The testcase below is a demonstration of a problem I've got with a much larger build system with which I would like to start using parallel builds. In the example below, the ok and the bad targets are essentially the same, but the bad target uses a variable to invoke make. Why does this variable cause a warning as shown below and how can I fix this? I'm trying to avoid a huge rewrite by keeping the variables.
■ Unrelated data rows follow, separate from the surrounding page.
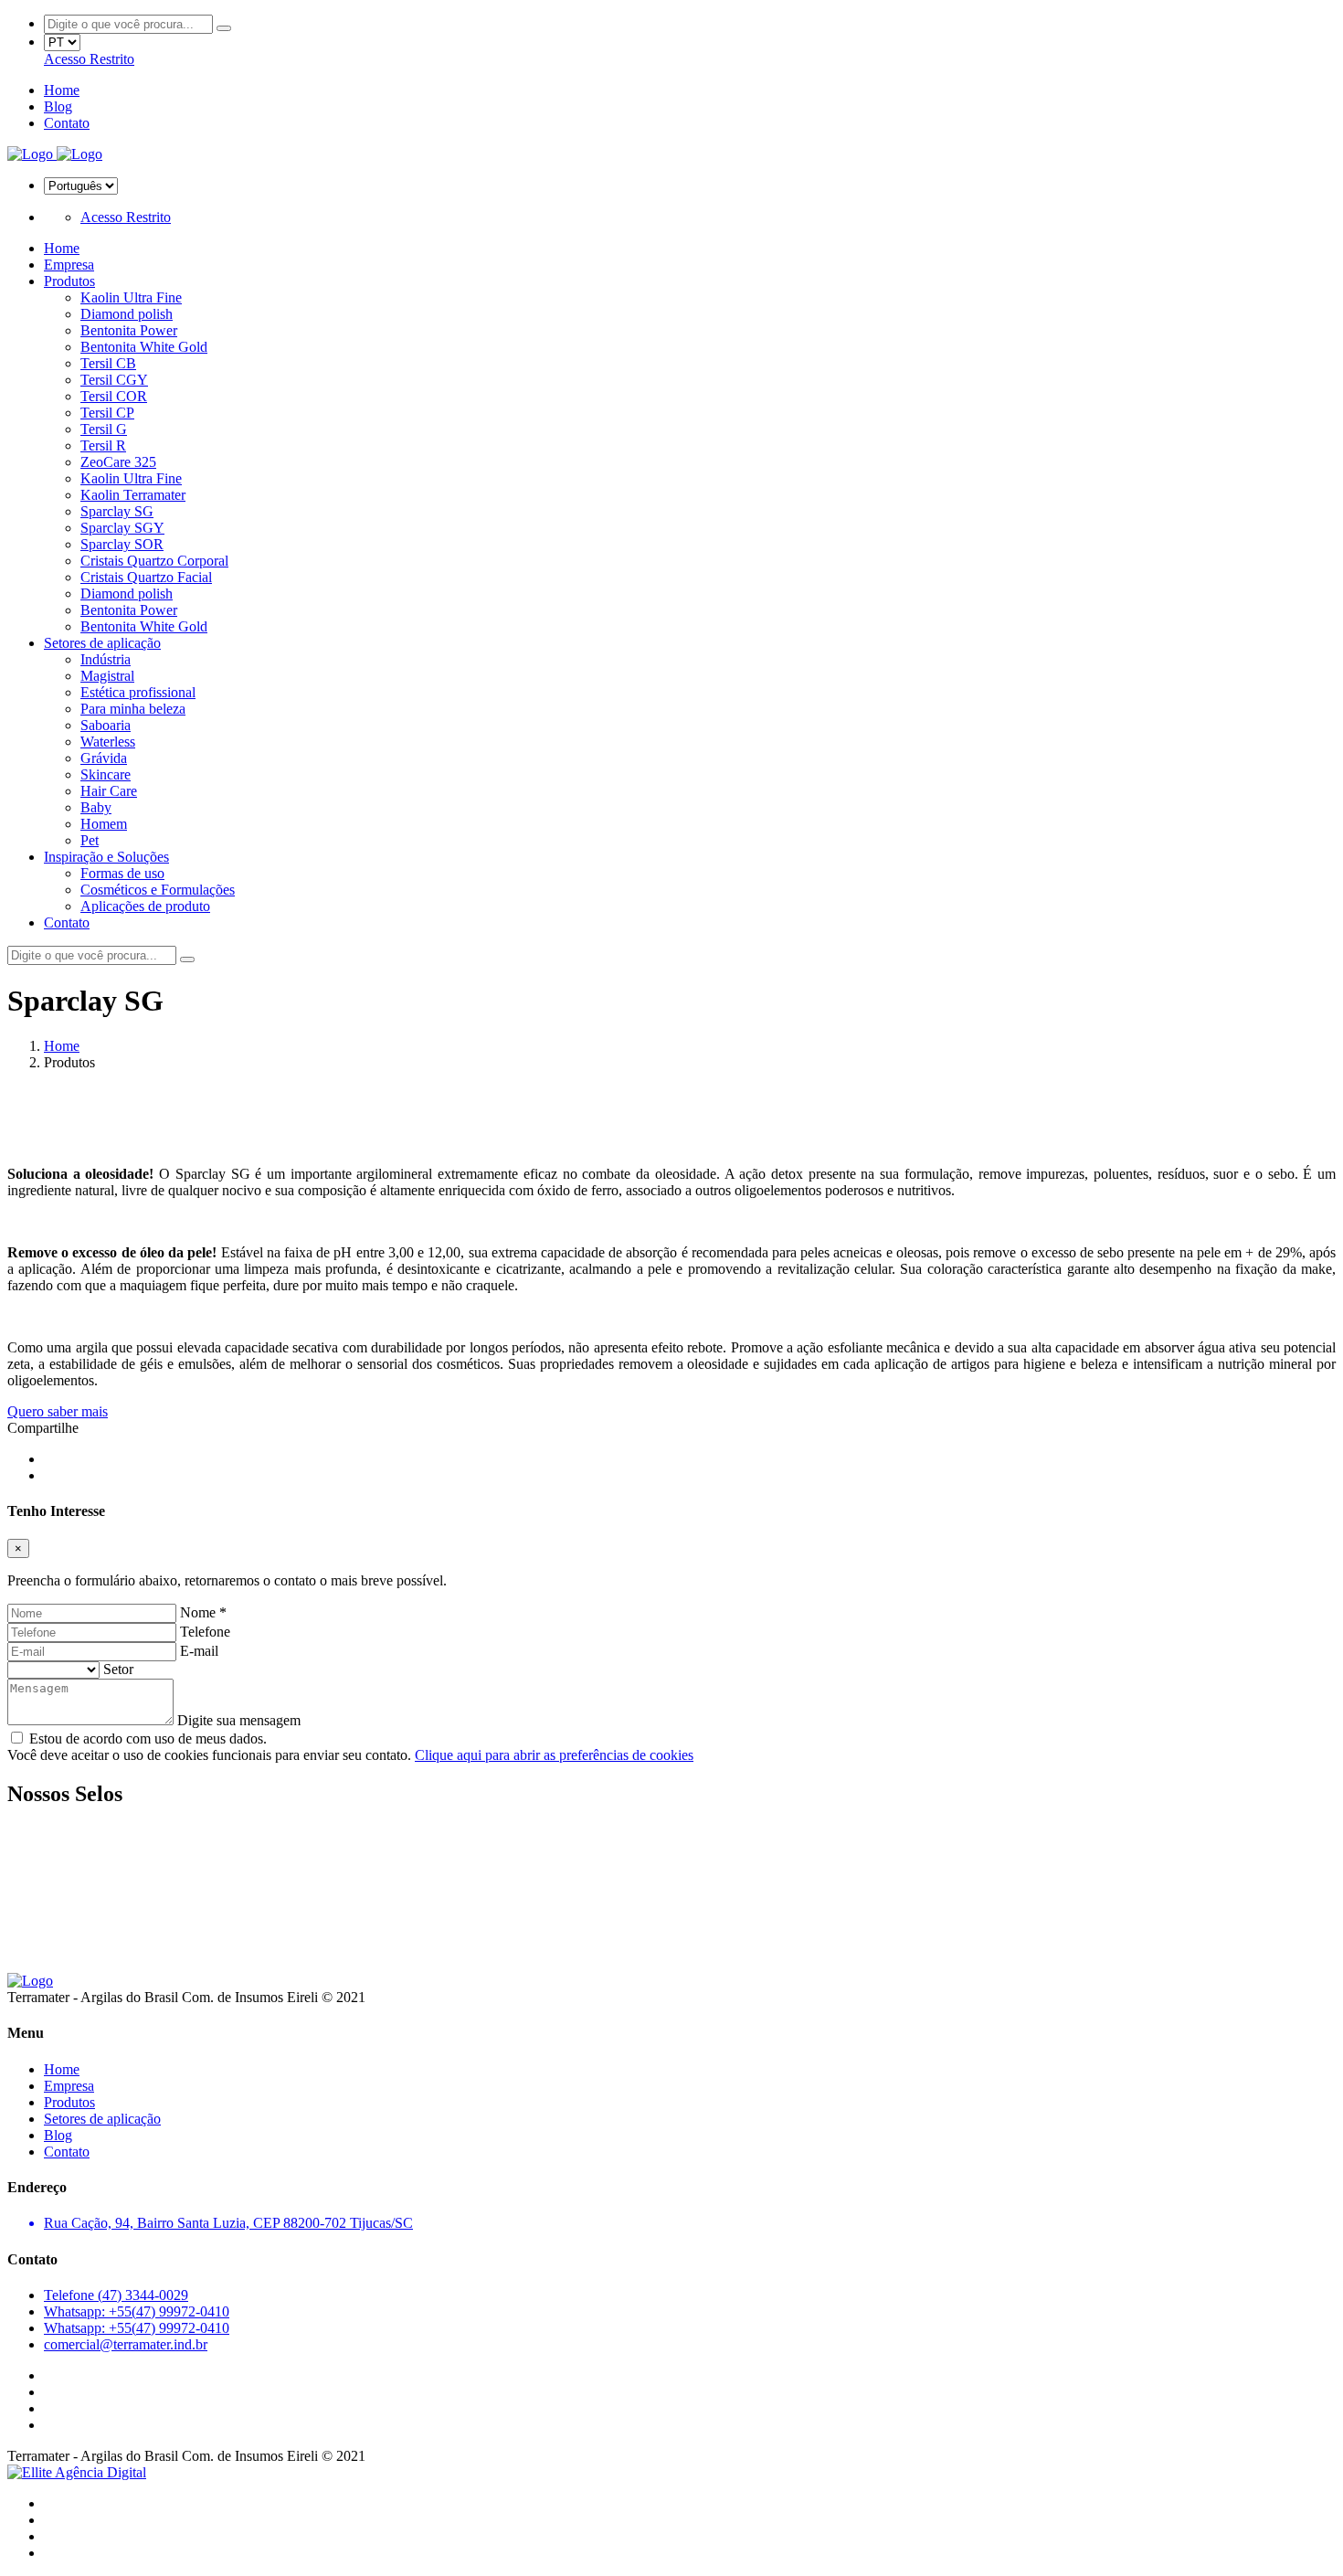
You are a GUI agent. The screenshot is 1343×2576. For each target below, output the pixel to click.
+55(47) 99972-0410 (136, 2311)
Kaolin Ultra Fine (131, 297)
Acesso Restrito (89, 59)
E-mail (199, 1651)
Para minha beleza (132, 708)
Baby (95, 807)
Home (61, 90)
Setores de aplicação (102, 643)
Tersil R (103, 445)
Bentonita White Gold (143, 347)
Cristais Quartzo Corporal (154, 560)
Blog (58, 106)
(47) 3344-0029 (116, 2295)
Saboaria (105, 725)
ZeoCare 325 (118, 462)
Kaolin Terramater (132, 495)
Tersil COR (113, 396)
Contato (67, 123)
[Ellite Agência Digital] (76, 2472)
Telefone (205, 1631)
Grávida (103, 758)
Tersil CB (108, 363)
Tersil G (103, 429)
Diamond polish (126, 314)
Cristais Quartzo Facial (146, 577)
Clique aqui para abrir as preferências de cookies (554, 1755)
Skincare (105, 774)
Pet (89, 840)
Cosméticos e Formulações (157, 889)
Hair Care (108, 791)
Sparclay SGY (122, 527)
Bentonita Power (128, 330)
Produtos (69, 281)
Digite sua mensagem (239, 1720)
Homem (103, 824)
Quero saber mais (57, 1411)
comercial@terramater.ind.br (125, 2344)
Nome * (203, 1612)
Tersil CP (107, 412)
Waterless (107, 741)
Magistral (107, 676)
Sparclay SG (116, 511)
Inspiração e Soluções (106, 856)
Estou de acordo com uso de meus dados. (146, 1738)
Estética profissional (138, 692)
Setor (118, 1669)
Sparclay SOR (122, 544)
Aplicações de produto (145, 906)
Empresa (69, 264)
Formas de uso (122, 873)
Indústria (105, 659)
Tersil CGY (114, 379)
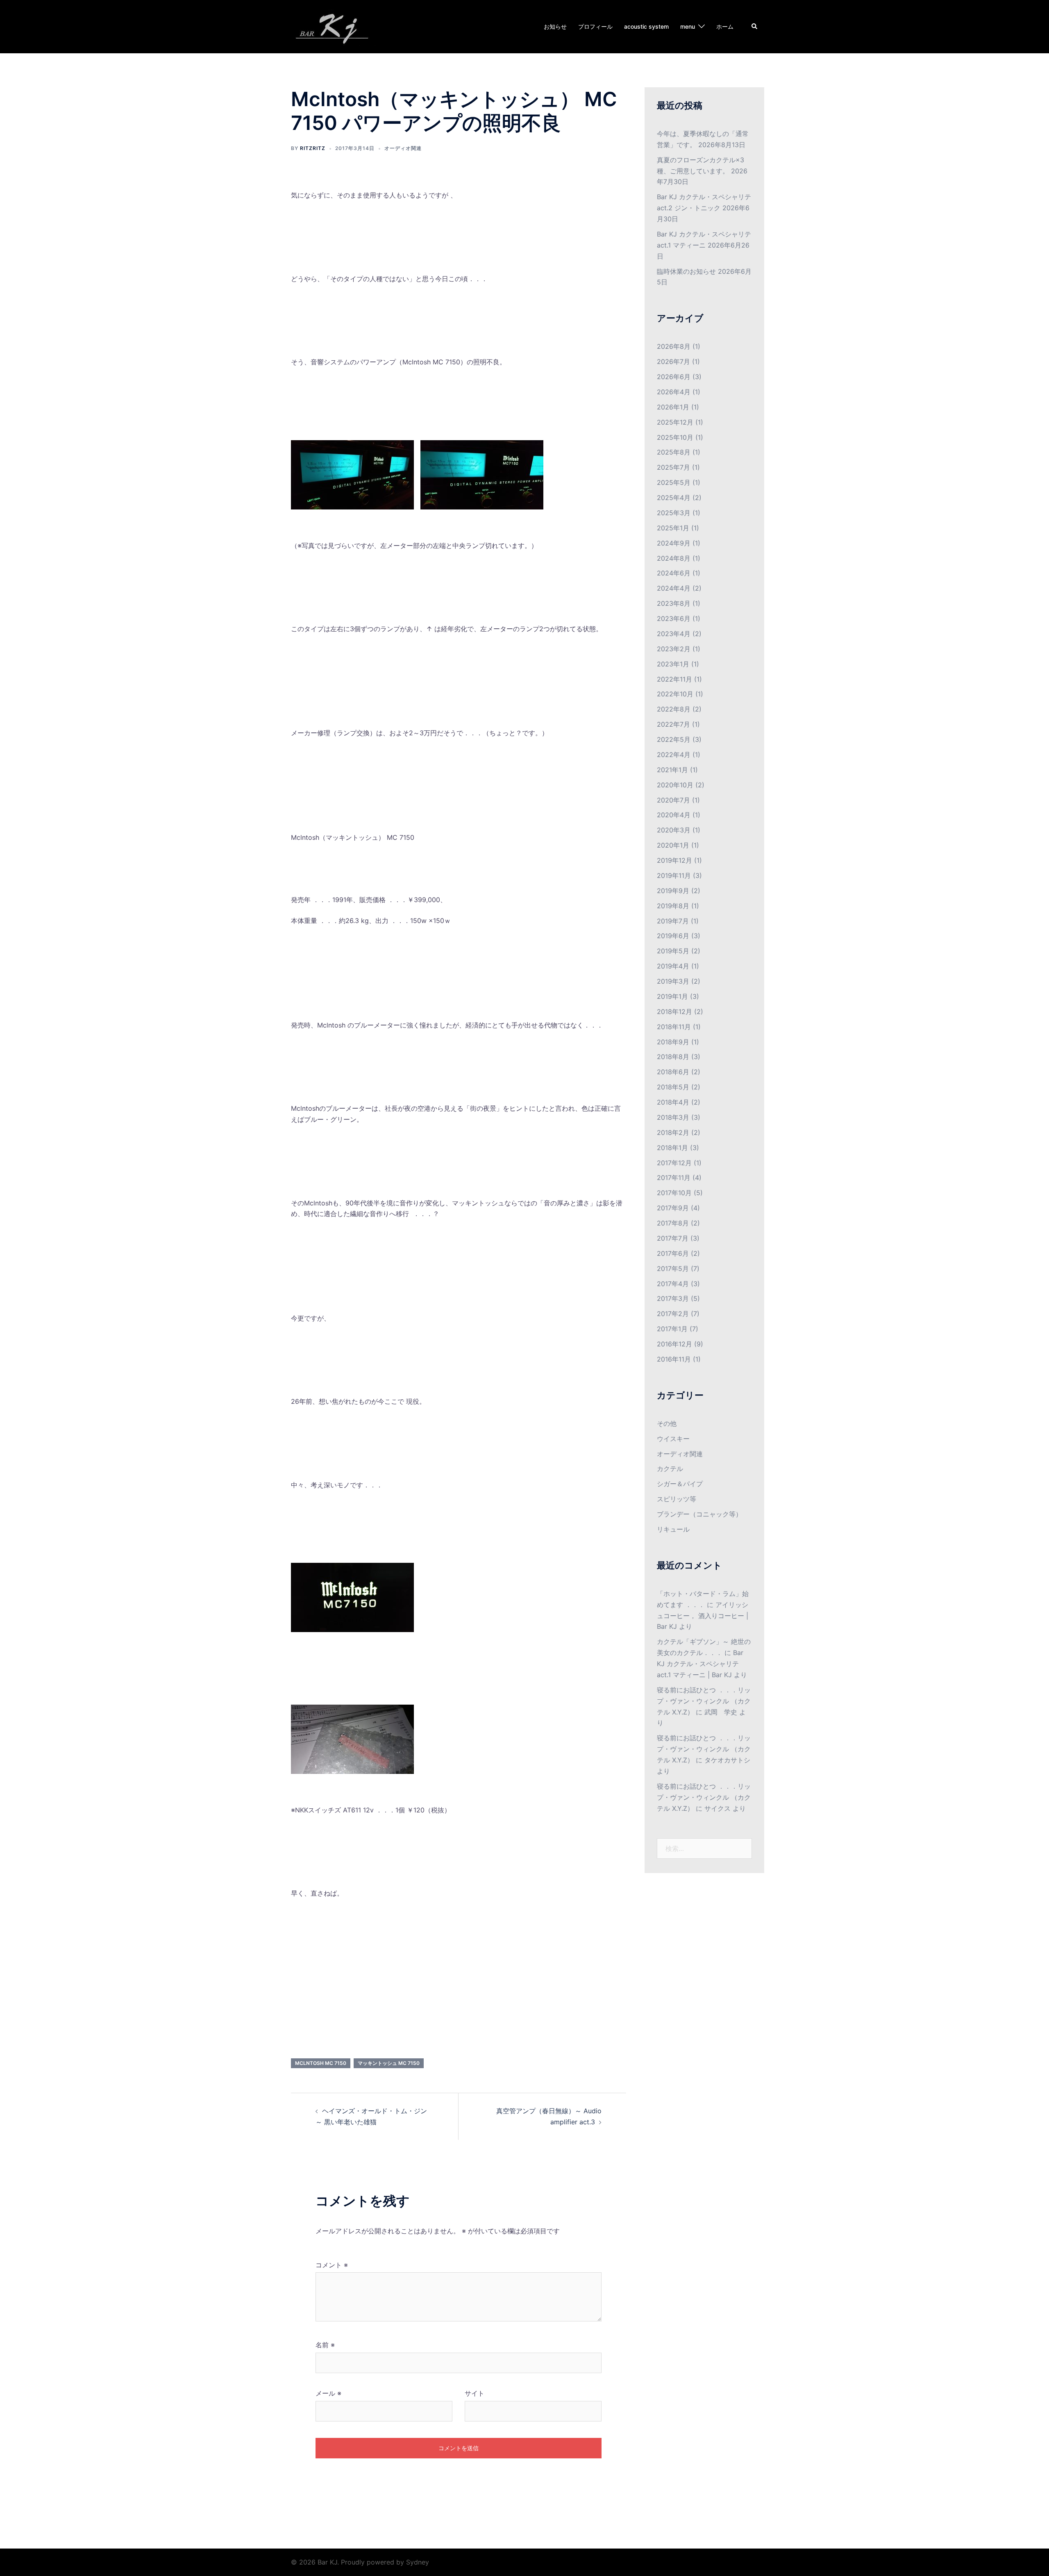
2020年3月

The manual indicates that $(MAKE) should be prefixed with a +, but this just causes make to error out with:

/bin/sh: line 1: +make: command not found

Occurs in make 1.79.1 and 3.81. Perhaps there is a better way in make to store common code, ie other than using it in a variable?

Thanks
William



#Makefile

TARGETS=one two
TARGETS_OLD=$(TARGETS:=.ok)
TARGETS_NEW=$(TARGETS:=.bad)

ok: $(TARGETS_OLD)
bad: $(TARGETS_NEW)

common_stuff = @echo bad $*; $(MAKE) $*.xtest

%.ok:
        @echo ok $*
        $(MAKE) $*.xtest

%.bad:
        $(common_stuff);

%.xtest:
        echo testing $*



Output:

$ make -s -j2 ok
ok one
ok two
testing one
testing two

$ make -s -j2 bad
bad one
bad two
make[1]: warning: jobserver unavailable: using -j1. Add `+' to parent make rule. make[1]: warning: jobserver unavailable: using -j1. Add `+' to parent make rule.